→ **What needs to be done**: Copy out the data lines exactly as they are, starting at the line containing "Where should I click to: Click override" and ending at the line containing "tap(79, 135)", both included.

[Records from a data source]
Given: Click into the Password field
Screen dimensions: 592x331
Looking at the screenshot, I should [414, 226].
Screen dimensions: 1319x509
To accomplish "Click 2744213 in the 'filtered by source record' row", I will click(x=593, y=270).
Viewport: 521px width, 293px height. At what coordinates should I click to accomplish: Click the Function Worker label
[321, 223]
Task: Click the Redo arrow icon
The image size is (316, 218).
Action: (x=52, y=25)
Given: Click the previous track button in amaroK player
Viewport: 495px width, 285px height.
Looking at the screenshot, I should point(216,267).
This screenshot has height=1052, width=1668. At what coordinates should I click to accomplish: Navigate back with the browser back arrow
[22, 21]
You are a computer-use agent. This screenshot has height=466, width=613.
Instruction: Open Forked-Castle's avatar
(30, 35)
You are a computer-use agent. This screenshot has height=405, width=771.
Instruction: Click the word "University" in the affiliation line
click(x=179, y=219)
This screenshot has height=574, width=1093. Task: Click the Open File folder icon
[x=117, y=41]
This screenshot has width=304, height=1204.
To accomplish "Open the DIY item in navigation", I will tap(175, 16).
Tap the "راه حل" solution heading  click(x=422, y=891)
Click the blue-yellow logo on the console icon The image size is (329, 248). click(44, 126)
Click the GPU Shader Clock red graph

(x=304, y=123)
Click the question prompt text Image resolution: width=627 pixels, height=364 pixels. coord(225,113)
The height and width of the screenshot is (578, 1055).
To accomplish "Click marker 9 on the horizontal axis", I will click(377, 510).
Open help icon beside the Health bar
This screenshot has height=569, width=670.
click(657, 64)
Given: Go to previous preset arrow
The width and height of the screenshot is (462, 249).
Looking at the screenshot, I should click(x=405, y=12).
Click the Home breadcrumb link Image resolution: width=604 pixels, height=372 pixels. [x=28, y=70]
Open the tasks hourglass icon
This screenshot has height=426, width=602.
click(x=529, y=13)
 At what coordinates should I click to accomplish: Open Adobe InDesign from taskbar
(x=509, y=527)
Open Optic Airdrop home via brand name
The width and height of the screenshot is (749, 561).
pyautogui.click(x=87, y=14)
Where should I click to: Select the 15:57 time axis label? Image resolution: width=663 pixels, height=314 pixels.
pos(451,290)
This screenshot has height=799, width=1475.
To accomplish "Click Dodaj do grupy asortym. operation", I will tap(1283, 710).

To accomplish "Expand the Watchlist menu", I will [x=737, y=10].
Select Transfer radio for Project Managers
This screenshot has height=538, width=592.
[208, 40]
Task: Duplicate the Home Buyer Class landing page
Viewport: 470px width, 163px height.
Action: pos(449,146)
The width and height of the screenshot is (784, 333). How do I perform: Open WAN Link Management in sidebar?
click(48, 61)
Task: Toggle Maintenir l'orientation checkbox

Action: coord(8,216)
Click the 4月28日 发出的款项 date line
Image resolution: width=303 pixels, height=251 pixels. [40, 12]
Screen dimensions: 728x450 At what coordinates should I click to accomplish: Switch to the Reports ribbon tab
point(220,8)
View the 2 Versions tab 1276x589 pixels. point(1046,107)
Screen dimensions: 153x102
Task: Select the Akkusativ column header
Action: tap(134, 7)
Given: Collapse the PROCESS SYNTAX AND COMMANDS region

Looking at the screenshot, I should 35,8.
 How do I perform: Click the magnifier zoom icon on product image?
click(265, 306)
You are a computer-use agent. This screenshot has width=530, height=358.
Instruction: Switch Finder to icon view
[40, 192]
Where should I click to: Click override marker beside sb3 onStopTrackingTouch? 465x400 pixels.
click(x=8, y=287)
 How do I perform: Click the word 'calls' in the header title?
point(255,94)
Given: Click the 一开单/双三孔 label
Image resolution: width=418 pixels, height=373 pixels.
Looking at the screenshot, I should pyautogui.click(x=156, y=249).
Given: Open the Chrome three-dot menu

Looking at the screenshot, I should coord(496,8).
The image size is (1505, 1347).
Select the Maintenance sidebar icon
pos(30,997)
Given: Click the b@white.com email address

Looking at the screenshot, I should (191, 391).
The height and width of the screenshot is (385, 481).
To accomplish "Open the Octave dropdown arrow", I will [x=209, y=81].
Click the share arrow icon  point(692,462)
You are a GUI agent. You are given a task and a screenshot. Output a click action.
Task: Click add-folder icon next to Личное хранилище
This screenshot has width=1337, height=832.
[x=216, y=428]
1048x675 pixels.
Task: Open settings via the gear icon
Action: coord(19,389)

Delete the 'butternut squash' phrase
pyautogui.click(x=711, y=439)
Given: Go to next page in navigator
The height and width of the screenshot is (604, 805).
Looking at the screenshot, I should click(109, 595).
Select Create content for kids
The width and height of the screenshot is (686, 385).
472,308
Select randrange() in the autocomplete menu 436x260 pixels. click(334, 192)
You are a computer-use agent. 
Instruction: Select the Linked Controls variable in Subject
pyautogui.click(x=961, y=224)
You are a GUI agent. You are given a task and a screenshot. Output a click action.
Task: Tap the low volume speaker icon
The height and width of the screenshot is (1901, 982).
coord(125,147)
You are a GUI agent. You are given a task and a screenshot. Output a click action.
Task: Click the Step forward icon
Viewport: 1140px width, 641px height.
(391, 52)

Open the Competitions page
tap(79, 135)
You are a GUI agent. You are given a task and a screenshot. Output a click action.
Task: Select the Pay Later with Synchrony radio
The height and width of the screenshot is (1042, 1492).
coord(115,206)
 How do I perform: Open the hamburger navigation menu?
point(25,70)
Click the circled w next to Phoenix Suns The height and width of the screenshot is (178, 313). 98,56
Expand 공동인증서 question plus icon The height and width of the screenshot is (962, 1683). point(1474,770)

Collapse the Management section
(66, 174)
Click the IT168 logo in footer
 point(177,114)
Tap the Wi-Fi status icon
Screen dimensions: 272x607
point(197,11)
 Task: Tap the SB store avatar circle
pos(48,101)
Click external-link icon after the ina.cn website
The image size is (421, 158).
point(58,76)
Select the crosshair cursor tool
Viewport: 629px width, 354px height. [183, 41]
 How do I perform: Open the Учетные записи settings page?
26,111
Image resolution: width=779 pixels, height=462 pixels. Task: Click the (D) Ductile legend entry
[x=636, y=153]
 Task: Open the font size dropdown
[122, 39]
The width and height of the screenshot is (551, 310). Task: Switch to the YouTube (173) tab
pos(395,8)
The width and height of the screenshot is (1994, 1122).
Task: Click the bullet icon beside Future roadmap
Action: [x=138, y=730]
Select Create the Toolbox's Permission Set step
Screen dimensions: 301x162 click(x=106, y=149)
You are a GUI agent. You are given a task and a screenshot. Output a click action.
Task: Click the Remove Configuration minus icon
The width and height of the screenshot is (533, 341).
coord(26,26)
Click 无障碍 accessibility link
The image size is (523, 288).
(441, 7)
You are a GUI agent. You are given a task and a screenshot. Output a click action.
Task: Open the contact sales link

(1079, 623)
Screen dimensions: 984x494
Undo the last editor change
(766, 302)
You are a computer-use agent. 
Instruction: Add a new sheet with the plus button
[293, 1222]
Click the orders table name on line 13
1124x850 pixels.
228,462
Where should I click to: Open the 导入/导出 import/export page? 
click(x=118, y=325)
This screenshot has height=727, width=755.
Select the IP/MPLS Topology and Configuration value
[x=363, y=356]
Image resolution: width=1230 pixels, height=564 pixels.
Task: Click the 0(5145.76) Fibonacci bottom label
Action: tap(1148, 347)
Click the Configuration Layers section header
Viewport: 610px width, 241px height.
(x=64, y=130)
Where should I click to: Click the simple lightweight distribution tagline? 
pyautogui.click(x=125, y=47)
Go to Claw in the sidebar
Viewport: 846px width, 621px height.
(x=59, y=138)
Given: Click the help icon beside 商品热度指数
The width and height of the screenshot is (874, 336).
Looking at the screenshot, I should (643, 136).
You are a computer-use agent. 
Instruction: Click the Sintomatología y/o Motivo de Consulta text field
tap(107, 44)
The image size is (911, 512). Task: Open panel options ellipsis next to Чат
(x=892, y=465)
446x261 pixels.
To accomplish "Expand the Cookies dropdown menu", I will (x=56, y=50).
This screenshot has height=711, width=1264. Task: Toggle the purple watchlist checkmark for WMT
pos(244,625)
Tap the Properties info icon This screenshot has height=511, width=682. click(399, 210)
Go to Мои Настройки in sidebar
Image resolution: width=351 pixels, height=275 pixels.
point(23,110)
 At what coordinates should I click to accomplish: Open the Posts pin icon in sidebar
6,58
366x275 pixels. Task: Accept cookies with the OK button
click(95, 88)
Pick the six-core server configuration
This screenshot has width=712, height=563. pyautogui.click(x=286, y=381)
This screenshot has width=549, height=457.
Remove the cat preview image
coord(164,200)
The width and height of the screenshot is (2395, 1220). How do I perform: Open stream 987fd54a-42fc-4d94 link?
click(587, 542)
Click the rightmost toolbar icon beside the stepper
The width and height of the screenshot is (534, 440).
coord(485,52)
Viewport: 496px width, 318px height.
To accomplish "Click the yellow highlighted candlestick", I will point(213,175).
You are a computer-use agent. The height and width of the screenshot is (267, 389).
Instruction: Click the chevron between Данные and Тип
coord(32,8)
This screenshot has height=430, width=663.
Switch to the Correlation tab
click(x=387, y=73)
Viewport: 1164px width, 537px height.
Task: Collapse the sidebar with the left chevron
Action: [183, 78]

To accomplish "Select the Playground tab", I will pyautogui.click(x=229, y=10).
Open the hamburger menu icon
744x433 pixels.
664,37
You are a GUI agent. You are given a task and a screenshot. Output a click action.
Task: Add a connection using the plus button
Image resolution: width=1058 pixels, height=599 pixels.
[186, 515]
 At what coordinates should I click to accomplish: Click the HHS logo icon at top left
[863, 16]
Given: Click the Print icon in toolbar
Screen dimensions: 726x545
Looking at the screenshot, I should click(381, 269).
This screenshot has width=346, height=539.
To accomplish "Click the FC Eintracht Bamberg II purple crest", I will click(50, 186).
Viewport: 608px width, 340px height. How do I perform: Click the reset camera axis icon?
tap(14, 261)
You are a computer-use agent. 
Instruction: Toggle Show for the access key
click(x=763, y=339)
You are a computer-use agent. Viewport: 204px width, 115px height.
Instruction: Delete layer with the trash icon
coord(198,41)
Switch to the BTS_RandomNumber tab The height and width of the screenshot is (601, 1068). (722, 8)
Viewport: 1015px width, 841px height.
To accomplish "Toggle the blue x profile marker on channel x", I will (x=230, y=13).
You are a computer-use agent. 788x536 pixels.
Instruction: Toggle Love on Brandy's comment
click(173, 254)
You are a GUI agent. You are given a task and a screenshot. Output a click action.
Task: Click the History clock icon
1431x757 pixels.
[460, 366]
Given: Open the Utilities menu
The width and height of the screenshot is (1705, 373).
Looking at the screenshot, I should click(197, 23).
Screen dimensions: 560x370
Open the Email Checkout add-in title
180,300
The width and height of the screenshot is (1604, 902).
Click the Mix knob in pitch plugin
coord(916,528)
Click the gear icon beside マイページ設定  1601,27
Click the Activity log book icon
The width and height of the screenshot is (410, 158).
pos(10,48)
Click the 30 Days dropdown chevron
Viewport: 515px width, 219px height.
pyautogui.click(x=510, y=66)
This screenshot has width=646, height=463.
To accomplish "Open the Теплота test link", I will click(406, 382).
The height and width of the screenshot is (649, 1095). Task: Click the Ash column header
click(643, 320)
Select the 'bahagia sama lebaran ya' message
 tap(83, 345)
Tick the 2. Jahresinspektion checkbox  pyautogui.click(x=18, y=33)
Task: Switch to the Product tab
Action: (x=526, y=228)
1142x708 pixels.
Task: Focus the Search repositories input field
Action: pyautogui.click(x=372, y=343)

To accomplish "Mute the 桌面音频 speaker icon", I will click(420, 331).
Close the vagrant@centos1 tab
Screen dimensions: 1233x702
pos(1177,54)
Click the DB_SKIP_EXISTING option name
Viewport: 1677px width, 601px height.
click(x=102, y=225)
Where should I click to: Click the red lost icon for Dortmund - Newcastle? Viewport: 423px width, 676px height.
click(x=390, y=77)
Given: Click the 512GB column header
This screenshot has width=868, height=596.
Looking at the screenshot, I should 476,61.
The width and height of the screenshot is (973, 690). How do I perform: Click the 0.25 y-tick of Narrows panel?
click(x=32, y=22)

→ **Final result**:
Where should I click to: Click override marker beside sb3 onStopTrackingTouch? 465x400 pixels.
click(x=8, y=287)
 How do I perform: Click the word 'calls' in the header title?
point(255,94)
Given: Click the 一开单/双三孔 label
Image resolution: width=418 pixels, height=373 pixels.
Looking at the screenshot, I should pyautogui.click(x=156, y=249).
Given: Open the Chrome three-dot menu

Looking at the screenshot, I should coord(496,8).
The image size is (1505, 1347).
Select the Maintenance sidebar icon
pos(30,997)
Given: Click the b@white.com email address

Looking at the screenshot, I should (191, 391).
The height and width of the screenshot is (385, 481).
To accomplish "Open the Octave dropdown arrow", I will [x=209, y=81].
Click the share arrow icon  point(692,462)
You are a GUI agent. You are given a task and a screenshot. Output a click action.
Task: Click add-folder icon next to Личное хранилище
This screenshot has width=1337, height=832.
[x=216, y=428]
1048x675 pixels.
Task: Open settings via the gear icon
Action: coord(19,389)

Delete the 'butternut squash' phrase
pyautogui.click(x=711, y=439)
Given: Go to next page in navigator
The height and width of the screenshot is (604, 805).
Looking at the screenshot, I should click(109, 595).
Select Create content for kids
The width and height of the screenshot is (686, 385).
472,308
Select randrange() in the autocomplete menu 436x260 pixels. click(334, 192)
You are a computer-use agent. 
Instruction: Select the Linked Controls variable in Subject
pyautogui.click(x=961, y=224)
You are a GUI agent. You are given a task and a screenshot. Output a click action.
Task: Tap the low volume speaker icon
The height and width of the screenshot is (1901, 982).
coord(125,147)
You are a GUI agent. You are given a task and a screenshot. Output a click action.
Task: Click the Step forward icon
Viewport: 1140px width, 641px height.
(391, 52)

Open the Competitions page
tap(79, 135)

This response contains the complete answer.